Un fort afflux de travailleurs frontaliers et en même temps un fort taux de chômage: le paradoxe genevois n’est pourtant pas insurmontable, écrit le conseiller d’Etat chargé de la Cohésion sociale Thierry Apothéloz

Les associations professionnelles s’inquiètent, à juste titre, de la pénurie de main-d’œuvre qui touche notre pays et qui va s’accentuer dans les années à venir, notamment en raison du vieillissement de la population. On évoque 25 000 places de travail à repourvoir en Suisse romande. Un chiffre qui a doublé en l’espace de trois ans.
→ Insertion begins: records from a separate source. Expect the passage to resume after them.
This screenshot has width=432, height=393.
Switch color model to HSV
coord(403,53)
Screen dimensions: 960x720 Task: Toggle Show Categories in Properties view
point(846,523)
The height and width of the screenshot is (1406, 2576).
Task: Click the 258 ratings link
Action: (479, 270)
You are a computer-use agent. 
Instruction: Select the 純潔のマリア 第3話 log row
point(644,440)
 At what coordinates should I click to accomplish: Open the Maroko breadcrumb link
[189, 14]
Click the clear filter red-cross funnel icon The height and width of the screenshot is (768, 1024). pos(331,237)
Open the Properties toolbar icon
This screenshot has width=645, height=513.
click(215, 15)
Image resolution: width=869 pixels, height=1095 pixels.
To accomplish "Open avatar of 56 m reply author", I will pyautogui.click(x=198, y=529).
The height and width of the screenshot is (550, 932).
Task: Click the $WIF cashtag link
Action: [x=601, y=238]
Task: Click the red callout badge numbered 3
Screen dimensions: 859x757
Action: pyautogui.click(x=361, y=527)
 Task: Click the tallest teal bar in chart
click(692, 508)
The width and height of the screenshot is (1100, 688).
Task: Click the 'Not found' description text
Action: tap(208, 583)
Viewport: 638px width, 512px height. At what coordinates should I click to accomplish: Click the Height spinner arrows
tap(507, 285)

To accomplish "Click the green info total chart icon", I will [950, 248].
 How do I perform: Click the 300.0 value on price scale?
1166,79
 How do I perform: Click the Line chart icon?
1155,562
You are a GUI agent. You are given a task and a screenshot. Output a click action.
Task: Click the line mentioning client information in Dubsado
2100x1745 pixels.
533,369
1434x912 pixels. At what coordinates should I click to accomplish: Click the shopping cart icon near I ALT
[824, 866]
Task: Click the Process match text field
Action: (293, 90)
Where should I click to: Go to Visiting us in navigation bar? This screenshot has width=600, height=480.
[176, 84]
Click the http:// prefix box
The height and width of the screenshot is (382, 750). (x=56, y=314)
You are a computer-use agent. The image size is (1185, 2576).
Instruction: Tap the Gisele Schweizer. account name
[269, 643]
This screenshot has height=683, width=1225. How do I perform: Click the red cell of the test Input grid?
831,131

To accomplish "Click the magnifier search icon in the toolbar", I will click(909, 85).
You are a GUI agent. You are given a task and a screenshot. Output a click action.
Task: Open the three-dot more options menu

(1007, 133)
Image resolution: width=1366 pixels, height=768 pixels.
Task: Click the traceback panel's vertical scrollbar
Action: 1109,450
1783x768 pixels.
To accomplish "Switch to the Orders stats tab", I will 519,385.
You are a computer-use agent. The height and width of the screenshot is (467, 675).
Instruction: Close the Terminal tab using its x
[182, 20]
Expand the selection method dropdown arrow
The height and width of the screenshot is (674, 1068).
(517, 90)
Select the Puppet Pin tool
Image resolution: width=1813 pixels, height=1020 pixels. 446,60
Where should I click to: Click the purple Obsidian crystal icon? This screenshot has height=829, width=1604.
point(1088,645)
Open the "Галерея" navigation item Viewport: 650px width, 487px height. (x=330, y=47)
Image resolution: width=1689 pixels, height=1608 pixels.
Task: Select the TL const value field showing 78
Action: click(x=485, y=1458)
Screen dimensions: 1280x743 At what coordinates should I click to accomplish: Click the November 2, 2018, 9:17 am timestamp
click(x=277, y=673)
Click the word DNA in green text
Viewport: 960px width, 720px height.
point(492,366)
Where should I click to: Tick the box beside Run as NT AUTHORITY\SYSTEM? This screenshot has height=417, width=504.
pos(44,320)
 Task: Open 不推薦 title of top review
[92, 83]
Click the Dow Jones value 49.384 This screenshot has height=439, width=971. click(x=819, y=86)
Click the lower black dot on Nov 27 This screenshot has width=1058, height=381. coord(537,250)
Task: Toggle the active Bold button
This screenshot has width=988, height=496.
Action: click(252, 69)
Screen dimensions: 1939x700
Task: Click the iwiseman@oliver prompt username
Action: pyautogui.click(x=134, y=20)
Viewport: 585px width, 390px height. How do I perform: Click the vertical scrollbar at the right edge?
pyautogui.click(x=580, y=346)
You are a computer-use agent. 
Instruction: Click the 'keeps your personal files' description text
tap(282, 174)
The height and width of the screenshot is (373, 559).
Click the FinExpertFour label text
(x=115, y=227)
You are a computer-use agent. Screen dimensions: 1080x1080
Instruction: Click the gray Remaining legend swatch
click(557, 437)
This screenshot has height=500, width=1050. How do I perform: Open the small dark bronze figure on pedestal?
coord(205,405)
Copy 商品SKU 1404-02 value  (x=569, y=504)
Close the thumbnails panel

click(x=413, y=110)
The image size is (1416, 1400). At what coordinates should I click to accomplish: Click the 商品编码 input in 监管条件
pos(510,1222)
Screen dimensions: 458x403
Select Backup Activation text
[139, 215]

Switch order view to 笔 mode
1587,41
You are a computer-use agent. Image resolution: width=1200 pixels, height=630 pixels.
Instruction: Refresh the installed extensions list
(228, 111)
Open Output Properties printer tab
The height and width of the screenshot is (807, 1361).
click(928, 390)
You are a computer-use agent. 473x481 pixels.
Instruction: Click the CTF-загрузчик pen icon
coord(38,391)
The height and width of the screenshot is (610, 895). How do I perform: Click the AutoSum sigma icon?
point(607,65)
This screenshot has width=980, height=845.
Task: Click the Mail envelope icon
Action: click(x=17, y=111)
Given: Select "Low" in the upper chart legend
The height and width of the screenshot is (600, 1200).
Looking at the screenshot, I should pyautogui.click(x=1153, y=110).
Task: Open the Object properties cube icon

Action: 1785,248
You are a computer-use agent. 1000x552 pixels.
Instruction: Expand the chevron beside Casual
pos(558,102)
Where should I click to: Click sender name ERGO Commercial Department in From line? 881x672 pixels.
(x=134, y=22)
Cette situation inédite est à mettre au crédit de notre incroyable croissance économique. Genève compte 341 000 places de travail, soit 5% de plus qu’il y a deux ans à peine. Un chiffre qui a augmenté de près de 40% en l’espace de vingt ans. Or, aujourd’hui, la population active du canton n’est que de 237 000 personnes. C’est aussi la raison pour laquelle chaque jour, plus de 100 000 personnes, essentiellement frontalières, viennent combler le manque abyssal de main-d’œuvre locale et permettre à notre économie de fonctionner et de contribuer à cette prospérité que bien des régions d’Europe nous envient.

Une prospérité qui, paradoxalement, ne profite pas à tous. Genève connaît en effet un chômage endémique, systématiquement plus élevé que dans le reste de la Suisse, et qui vient de repasser au-dessus de la barre symbolique des 4%. Il y a ainsi 15 000 demandeurs d’emploi dans notre canton, auxquels il convient de rajouter le nombre des adultes à l’aide sociale et sans emploi et qui représentent environ 15 500 personnes. Un chiffre qui a doublé en dix ans.

Comment dépasser ce paradoxe qui veut qu’à Genève on importe chaque jour des milliers de travailleurs, alors même que nos demandeurs d’emploi sont si nombreux? On évitera bien entendu précautionneusement de tomber dans la paresse intellectuelle visant à faire des frontaliers les boucs émissaires de cette situation. Les chiffres exposés ci-dessus démontrent que même un hypothétique plein-emploi ne suffirait pas à pourvoir l’ensemble des places de travail disponibles! Cela ne doit cependant pas occulter le problème: nous avons une large frange de notre population qui ne parvient pas à s’insérer sur un marché du travail pourtant en pleine expansion.

Tout le monde s’accorde aujourd’hui à dire que la réponse à cette problématique réside dans le décalage existant entre le marché du travail et le niveau de qualification professionnelle de la population sans emploi. Près de la moitié des bénéficiaires de l’aide sociale n’ont pas de formation au-delà de l’école obligatoire. Ils sont ainsi bien peu armés pour faire face à un marché du travail exigeant comme le nôtre qui est principalement orienté vers les services et nécessite une main-d’œuvre particulièrement qualifiée.

C’est dire si je me réjouis de l’entrée en vigueur au 1er janvier 2025 de la loi sur l’aide sociale et la lutte contre la précarité. Constituant une révolution copernicienne dans la manière dont on assurera désormais le suivi et l’accompagnement des bénéficiaires de l’Hospice général, cette nouvelle législation permettra de renforcer considérablement les possibilités de formation, de certification et de requalification des personnes à l’aide sociale. Il faut ajouter à cela le récent déplafonnement des bourses d’études et l’assouplissement des critères permettant d’y accéder, depuis 2021, qui permettent aujourd’hui à de plus en plus de personnes de trouver un soutien financier bienvenu à leur projet de reconversion professionnelle.

Nous aurons ainsi bientôt toutes les cartes en main pour participer à répondre au défi de la pénurie de main-d’œuvre en donnant à celles et ceux qui sont aujourd’hui insuffisamment formés la possibilité de se réorienter pour s’insérer durablement sur le marché du travail.